EXERCISE MATERIALS:
BEGIN
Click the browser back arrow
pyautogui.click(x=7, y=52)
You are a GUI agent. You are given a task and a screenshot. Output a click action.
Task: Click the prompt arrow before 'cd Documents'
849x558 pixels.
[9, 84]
END
REQUIRED ACTION:
Print every line of the records exactly. Omit nothing.

EXPECTED ANSWER:
Click the browser back arrow
pyautogui.click(x=7, y=52)
You are a GUI agent. You are given a task and a screenshot. Output a click action.
Task: Click the prompt arrow before 'cd Documents'
849x558 pixels.
[9, 84]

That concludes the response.